Link do zewnętrznego obrazka
Link do zewnętrznego obrazka
Should I go... Should I stay... Nobody knows...

Imię i Nazwisko
-------------

Pseudonim
N

Data urodzenia
30.12

Wiek
18 lat

Grupa Krwi
AB

Wzrost
ok.175cm

Link do zewnętrznego obrazka
Link do zewnętrznego obrazka
Link do zewnętrznego obrazka
Jeśli nie możesz być tulona, po prostu na mnie nadepnij i wstań. Żeby nikt nie mógł się nad tobą znęcać. Jakikolwiek to może być powód, potrzebujesz mnie,ponieważ stanę się lalką, która będzie dla ciebie walczyć

Historia
N nie miał łatwego życia. Jako 10 latek został porwany i torturowany przez dziwną grupę ludzi,którzy robili straszne dzieci. Był pechową ''czternastką'' (stąd jego pseudonim N). Był czternastym,którego porwali i jedynym który stawiał opór - jedynym,który był torturowany.

Ciekawostki
-Wszyscy myślą,że laleczki Voodoo to tylko przesądy. Otóż się mylą. N jest połączony z jedną laleczką przez co musi być posłuszny.
-Nigdy się nie zakochał.
-Stara się nie okazywać uczuć. Gdyby to zrobił byłby to sam ból i cierpienie.
-Jego matkę zabito na jego oczach. Ojca nie poznał.
-Umie posługiwać się każdym rodzajem broni wręcz perfekcyjnie.
-Jest strasznie wychudzony ale za to niebywale silny i sprawny
-Jego ciemne oczy nic nie ukazują.

Link do zewnętrznego obrazka
Link do zewnętrznego obrazka
Link do zewnętrznego obrazka
Wy grzesznicy, które sprawiliście, że po jej polikach pociekła łza, wylewajcie krwawe łzy. Śpiewaj pieśń klątwy, opowiedz mi o swoim ukrytym gniewie. Moje ciało staje się dla ciebie ofiarą. Poświęcę się dla twojego szczęścia. Ujrzenie chociaż twojego jednego uśmiechu jest dla mnie wystarczające. Zrobię dla ciebie wszystko, czego chcesz. Nawet jeśli zmniejszy się pozostały mi czas. Kimkolwiek jesteś, przyjrzyj się uważnie, nie doprowadzaj jej do łez. Nie mam już nic do stracenia. Smutek w moim sercu, o którym nikt nie wie ..

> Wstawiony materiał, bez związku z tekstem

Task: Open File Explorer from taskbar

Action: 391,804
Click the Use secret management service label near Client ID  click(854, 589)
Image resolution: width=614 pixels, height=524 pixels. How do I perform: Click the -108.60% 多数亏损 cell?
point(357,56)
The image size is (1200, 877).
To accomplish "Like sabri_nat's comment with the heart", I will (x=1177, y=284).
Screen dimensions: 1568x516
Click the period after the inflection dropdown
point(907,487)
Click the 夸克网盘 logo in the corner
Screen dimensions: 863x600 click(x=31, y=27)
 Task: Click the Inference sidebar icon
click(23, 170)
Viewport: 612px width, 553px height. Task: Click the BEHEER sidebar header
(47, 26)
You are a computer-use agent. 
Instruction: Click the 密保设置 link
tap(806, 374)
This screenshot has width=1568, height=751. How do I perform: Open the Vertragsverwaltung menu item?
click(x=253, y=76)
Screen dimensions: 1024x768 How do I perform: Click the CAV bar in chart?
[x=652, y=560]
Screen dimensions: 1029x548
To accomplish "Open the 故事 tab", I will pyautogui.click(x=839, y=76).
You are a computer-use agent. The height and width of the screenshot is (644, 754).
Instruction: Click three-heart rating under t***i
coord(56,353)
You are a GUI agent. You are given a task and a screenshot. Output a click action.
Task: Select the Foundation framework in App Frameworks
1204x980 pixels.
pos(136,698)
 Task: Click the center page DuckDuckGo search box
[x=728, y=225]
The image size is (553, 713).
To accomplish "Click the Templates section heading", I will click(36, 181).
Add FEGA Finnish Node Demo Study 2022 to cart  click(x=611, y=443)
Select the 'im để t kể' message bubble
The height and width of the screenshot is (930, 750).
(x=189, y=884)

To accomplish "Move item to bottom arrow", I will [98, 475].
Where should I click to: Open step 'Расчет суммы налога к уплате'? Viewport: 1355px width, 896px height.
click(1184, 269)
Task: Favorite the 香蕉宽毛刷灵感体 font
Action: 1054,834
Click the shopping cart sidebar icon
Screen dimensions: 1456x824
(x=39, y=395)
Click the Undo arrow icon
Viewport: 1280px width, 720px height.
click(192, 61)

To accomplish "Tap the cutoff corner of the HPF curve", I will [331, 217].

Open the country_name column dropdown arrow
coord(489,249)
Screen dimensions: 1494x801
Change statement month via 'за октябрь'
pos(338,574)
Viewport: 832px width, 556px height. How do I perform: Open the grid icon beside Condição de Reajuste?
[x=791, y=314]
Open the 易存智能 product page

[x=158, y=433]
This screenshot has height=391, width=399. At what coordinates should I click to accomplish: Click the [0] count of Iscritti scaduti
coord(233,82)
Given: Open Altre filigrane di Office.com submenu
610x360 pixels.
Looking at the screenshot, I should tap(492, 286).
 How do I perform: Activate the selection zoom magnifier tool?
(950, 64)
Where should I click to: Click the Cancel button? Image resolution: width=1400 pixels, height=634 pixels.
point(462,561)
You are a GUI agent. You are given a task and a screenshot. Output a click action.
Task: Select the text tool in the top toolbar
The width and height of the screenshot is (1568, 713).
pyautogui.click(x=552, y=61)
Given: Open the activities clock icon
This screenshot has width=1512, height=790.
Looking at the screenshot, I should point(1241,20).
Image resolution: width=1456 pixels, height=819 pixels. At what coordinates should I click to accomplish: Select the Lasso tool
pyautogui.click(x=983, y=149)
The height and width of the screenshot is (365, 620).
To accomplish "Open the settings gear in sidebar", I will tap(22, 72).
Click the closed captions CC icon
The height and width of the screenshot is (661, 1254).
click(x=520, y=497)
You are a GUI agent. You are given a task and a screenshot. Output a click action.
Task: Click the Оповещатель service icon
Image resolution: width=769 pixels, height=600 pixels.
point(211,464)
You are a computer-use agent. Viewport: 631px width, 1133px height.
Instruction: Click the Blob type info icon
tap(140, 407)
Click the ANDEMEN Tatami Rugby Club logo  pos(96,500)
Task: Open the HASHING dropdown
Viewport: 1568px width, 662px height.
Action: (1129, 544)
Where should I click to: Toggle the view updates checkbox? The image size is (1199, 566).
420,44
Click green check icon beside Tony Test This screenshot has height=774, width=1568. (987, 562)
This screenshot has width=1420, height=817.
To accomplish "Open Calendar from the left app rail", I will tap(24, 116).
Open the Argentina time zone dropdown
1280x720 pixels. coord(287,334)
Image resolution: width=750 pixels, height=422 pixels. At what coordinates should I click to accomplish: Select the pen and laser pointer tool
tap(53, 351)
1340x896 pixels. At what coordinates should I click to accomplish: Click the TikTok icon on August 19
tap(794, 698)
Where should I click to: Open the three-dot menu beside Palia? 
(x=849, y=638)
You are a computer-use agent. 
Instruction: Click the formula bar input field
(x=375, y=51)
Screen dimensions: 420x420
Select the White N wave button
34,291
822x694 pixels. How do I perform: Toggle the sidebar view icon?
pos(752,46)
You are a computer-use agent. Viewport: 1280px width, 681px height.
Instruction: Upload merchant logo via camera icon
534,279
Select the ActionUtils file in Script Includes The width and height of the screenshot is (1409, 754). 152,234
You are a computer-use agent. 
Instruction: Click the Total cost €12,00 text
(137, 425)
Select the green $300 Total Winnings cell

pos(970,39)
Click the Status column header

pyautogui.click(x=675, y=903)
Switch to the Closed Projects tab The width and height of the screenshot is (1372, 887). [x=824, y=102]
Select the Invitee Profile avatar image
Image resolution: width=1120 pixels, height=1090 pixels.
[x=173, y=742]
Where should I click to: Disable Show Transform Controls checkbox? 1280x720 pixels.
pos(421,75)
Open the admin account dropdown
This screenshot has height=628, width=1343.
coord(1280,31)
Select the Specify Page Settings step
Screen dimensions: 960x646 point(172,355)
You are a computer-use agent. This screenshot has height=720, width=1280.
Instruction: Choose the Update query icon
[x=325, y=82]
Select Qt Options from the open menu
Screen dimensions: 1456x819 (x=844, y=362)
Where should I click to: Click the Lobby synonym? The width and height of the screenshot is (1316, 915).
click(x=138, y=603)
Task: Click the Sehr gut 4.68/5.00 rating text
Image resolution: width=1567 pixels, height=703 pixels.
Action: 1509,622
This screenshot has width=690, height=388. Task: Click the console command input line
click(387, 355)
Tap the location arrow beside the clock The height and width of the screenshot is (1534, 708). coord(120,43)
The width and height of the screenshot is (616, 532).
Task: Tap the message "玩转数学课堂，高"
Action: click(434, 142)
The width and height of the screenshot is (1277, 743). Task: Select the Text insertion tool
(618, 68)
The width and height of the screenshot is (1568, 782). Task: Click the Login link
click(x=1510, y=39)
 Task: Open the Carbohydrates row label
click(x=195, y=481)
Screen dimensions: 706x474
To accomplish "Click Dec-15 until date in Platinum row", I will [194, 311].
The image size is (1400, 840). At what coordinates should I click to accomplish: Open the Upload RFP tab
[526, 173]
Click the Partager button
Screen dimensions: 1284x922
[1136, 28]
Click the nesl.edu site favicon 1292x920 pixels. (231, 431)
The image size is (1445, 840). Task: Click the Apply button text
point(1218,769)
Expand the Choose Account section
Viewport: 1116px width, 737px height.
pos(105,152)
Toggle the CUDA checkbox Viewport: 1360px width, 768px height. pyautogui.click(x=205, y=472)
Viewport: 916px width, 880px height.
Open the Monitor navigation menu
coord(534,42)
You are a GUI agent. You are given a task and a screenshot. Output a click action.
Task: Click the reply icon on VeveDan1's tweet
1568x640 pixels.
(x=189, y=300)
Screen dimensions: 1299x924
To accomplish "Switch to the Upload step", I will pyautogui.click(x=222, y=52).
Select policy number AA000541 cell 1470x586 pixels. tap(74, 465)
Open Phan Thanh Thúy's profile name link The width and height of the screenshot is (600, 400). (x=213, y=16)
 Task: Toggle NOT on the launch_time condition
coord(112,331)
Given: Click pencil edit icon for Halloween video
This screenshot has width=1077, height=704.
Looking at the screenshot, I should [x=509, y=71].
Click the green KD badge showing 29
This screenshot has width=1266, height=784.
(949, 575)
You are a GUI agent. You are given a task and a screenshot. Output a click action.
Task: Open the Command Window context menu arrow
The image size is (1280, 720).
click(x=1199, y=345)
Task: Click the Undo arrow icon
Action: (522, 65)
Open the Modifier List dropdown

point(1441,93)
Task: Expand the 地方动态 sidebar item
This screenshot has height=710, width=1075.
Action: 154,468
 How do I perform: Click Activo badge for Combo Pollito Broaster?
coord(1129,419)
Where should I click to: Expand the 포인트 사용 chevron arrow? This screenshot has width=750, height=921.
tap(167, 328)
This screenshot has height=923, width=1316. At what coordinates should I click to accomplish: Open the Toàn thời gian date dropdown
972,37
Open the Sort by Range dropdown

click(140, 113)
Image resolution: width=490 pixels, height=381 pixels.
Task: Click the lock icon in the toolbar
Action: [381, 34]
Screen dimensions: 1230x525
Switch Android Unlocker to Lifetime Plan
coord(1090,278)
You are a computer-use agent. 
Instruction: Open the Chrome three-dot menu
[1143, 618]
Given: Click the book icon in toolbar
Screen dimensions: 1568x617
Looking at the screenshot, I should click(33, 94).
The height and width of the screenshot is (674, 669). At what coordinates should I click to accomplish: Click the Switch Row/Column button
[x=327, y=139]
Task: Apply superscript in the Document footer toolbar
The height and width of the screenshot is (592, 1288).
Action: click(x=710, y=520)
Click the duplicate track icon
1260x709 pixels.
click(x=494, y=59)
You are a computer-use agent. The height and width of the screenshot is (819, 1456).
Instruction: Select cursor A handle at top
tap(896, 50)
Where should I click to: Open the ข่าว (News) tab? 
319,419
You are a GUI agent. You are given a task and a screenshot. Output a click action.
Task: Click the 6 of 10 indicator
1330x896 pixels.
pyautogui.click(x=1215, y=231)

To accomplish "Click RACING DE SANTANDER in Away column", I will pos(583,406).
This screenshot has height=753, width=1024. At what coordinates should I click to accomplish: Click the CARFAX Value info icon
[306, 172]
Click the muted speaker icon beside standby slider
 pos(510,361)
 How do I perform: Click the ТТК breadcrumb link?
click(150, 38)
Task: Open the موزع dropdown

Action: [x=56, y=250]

http://www.youtube.com/watch?v=MOG7BexjPjM
NIE ODTWARZAĆ JEŻELI:
-Masz,poniżej 13 lat
-Boisz się krwawych rzeczy
-Brzydzisz się krwią
-itp.

Link do zewnętrznego obrazka


Ostatnio zmieniony przez Sooyoung (19-03-2014 o 16h58)


https://31.media.tumblr.com/tumblr_lw04gr6YOq1r7tveho1_500.gif
Jeżeli chcesz pisać dwuosobowe RPG lub brakuje ci jakiejś postaci - pisz.

Offline

#2 18-03-2014 o 19h44

Miss'wtajemniczona
Ewangelin
We li­ve, as we dream – alo­ne.
Miejsce: Keizaal
Wiadomości: 2 136

//photo.missfashion.pl/pl/1/18/moy/13867.jpg

Imię:
Vanessa

Nazwisko:
Rose

Wiek:
19 lat

Płeć:
Kobieta

Orientacja:
Hetero


Resztę dodam później! <3


//photo.missfashion.pl/pl/1/80/moy/63788.jpg   

Offline

#3 23-03-2014 o 17h34

Miss'wtajemniczona
Ewangelin
We li­ve, as we dream – alo­ne.
Miejsce: Keizaal
Wiadomości: 2 136

Link do zewnętrznego obrazka

Wracałam z zajęć tanecznych. Nie było to zbyt bezpieczna dzielnica ale nie mogłam nic na to poradzić. Po prostu uległam znajomej która mnie błagała abym założyła tam małą szkółkę. Rodzice nie szczędzili pieniędzy na naukę tańca dla mnie z powodu iż mam jest zawodową tancerką i ja też muszę taka być. Choć faktycznie okazało się ża mam taniec we krwii i ja to po prostu kocham. Dzieciaki które uczę może i nie są bogate ale są bardzo miłe, kultularne i tak bardzo chcą się uczyć. Jakbym widziała siebie w ich wieku. Miałam na sobie czarny dres więc byłam ledwo widzialna wśród ciemnych uliczek. Kiedy przechodziłam obok jednego z tak zwanego "rodzinnego" domu zauważyłam jak przyglądała mi się banda podejrzanie wyglądających facetów. Jednak nie uciekałam bo to by tylko pogorszyło sytuację gdy straciłam ich z oczu odetchnęłam z ulgą. Padał deszcz a ja miałam na głowie tylko kaptur. Byłam przemoknięta do suchej nitki. Pewnie mama mnie za to nakrzyczy bo znowu się zaziębię. Poprawiłam torbę na ramieniu. Szłam dalej a ona obijała mi się o biodro. Słycahć było kapanie kropel zmięszane z dźwiękami miasta.  W pewnym momencie popatrzyłam przed siebie i wtedy go zobaczyłam. Zatrzymałam się ledwo może 20 metrów od tego kogoś. Nie krył twarzy. Krople spływały po jego włosach, ciele a on patrzył na mnie przenikliwym i beznamiętnym wzrokiem. Głośno przełknęłam ślinę. Przyjrzałam się mu dokładniej. Miał w rękach... Coś, nie wiem dokładnie co. O co chodzi? Byłam sparaliżowana ze strachu. Patrzyłam tylko na niego i nie widziałam na jego twarzy jakichkolwiek emocji.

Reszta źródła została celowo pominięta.